Le concept de mine autonome peut être comparé à un casse-tête dont les pièces sont encore en cours de définition et d'assemblage. « Chaque mine a ses caractéristiques propres, qu'il s'agisse de sa localisation, de la nature de ses gisements ou des conditions logistiques. Cette diversité offre un champ exceptionnel pour le développement technologique », explique Alain Beauséjour, directeur général du Groupe MISA, une organisation spécialisée dans l'innovation minière.
Depuis 2019, les initiatives en matière d'autonomisation des mines ont gagné en maturité, mais il reste des étapes clés à franchir avant que ces sites puissent fonctionner sans intervention humaine directe. Les experts prévoient que les technologies nécessaires seront pleinement opérationnelles dans la prochaine décennie, notamment grâce à des tests et des validations dans des complexes existants.

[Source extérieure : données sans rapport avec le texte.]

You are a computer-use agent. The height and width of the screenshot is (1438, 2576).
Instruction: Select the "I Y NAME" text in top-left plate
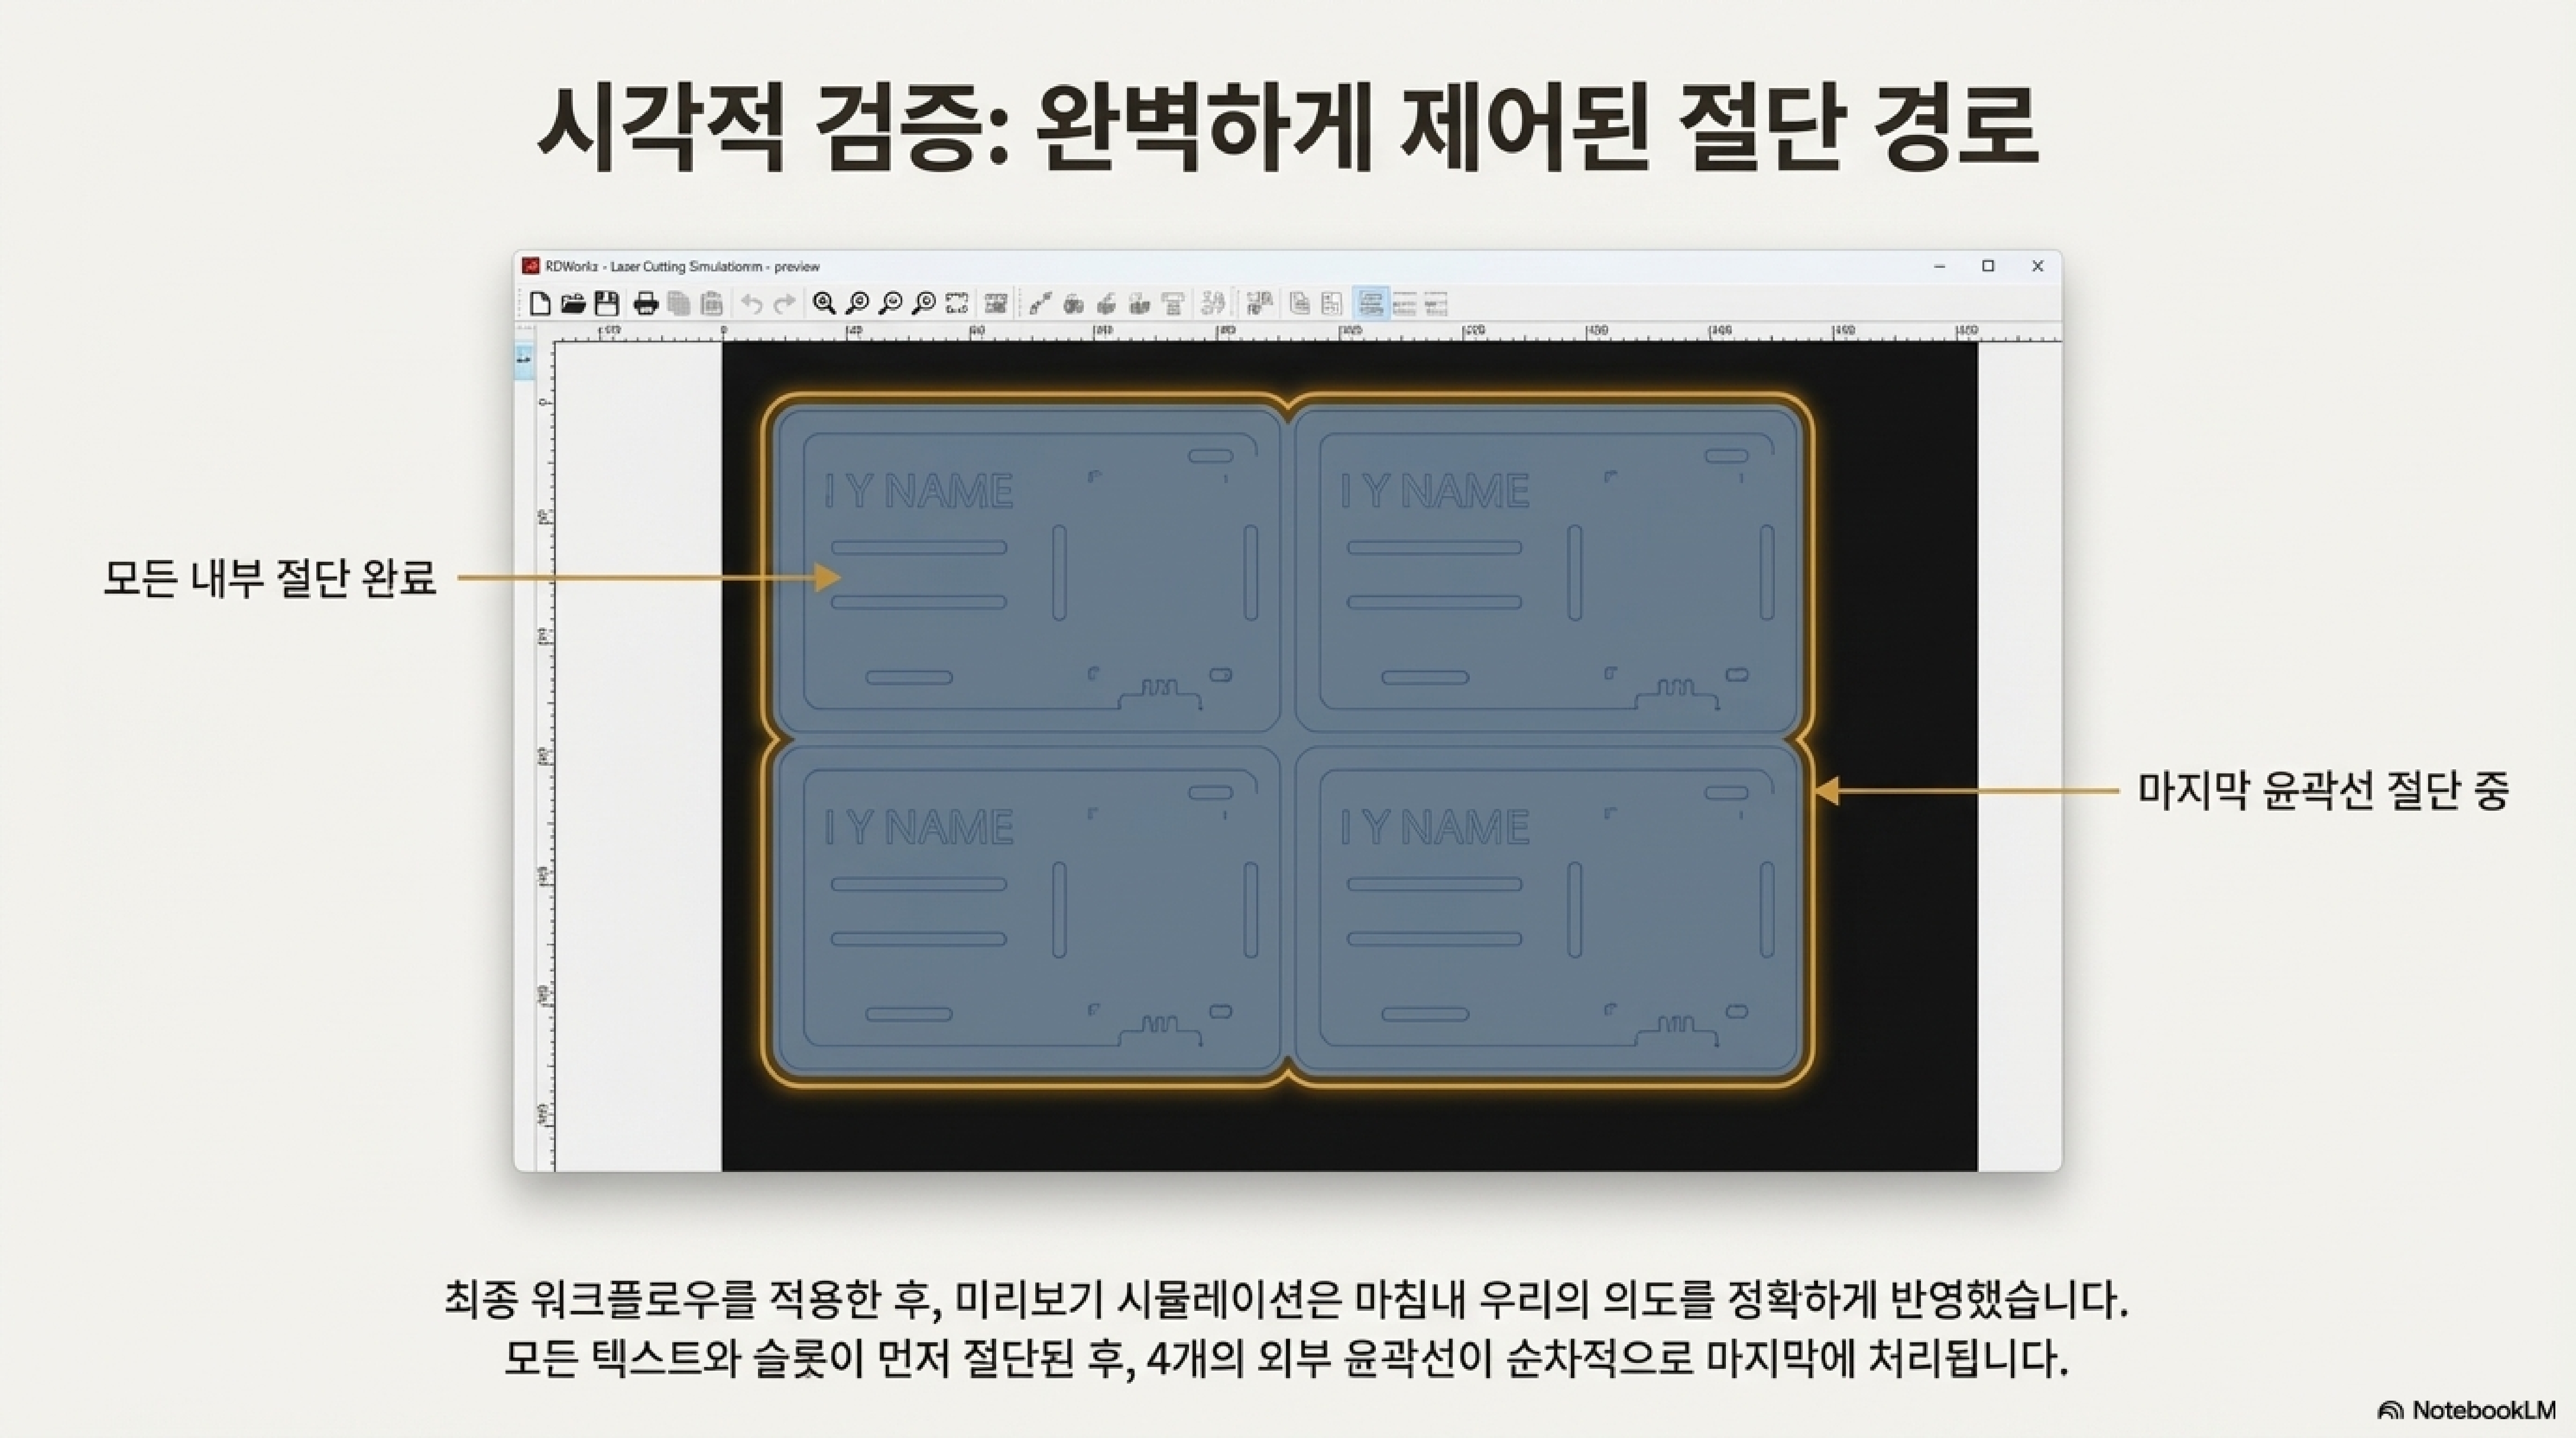918,491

Des avantages économiques et stratégiques
L'intérêt pour les mines autonomes repose sur plusieurs avantages clés. En premier lieu, elles permettent de réduire les risques opérationnels en éloignant les travailleurs des zones dangereuses. Cette automatisation contribuerait également à des gains de productivité grâce à l'optimisation des processus et à une réaction plus rapide aux enjeux opérationnels. Ces avancées pourraient donc engendrer une augmentation des emplois, bien que les compétences requises soient appelées à évoluer vers des profils davantage techniques.
Un outil pour la transition énergétique
Alors que la transition énergétique mondiale accélère la demande pour les minéraux critiques et stratégiques, comme le lithium et le nickel, le concept de mine autonome prend tout son sens. Ces technologies pourraient améliorer la rentabilité de projets miniers souvent complexes et coûteux, tout en réduisant leur impact environnemental.
Le sous-sol québécois, bien que riche, ne possède pas de gisements de classe mondiale comparables à ceux d'autres régions, comme l'Amérique du Sud. Cependant, l'optimisation des performances grâce aux technologies autonomes pourrait compenser cet écart et augmenter le nombre de projets miniers concrétisés. À cela s'ajoute un avantage concurrentiel pour le Canada, reconnu pour ses normes élevées en matière d'environnement et de gouvernance, ce qui répond aux exigences croissantes des chaînes d'approvisionnement mondiales.
Des tests dans les complexes existants
Si les nouveaux complexes miniers [appelés « greenfields »], exploitant notamment les métaux critiques et stratégiques, offrent un terrain idéal pour l'expérimentation des technologies autonomes, leur coût élevé, de 750 millions à 1 milliard de dollars ou plus, exige des précautions. Les investisseurs, souvent internationaux, cherchent à minimiser les risques avant de s'engager dans de tels projets.
Par conséquent, les complexes miniers traditionnels [« brownfields »] exploitant des gisements comme le fer, l'or ou le cuivre, plus stables et établis, jouent un rôle clé dans le développement progressif des mines autonomes. En testant des technologies sur des infrastructures existantes, l'industrie peut valider des solutions sans compromettre la viabilité économique des projets.
Transformation des emplois
La transition vers les mines autonomes redéfinira les métiers de l'industrie. Les profils techniques, comme les technologues et les analystes de données, deviendront prédominants, tandis que les postes traditionnels seront progressivement remplacés par des rôles axés sur l'opération et la gestion de systèmes automatisés. Cette évolution exige des efforts importants en matière de formation et de transfert des compétences.
Malgré ces transformations, Alain Beauséjour est optimiste : « Je doute qu'il y ait moins d'emplois dans l'industrie. Au contraire, le secteur continuera de croître, mais les emplois seront radicalement différents. »
Une voie prometteuse pour le Québec
Avec ses réserves de minéraux stratégiques et son expertise en matière de projets d'envergure, le Québec a tout intérêt à jouer un rôle de premier plan dans le développement des mines autonomes. « Bien que les défis soient nombreux - de l'acceptabilité sociale aux investissements considérables -, les opportunités économiques et technologiques qu'offre cette transition s'annoncent prometteuses », de conclure M. Beauséjour.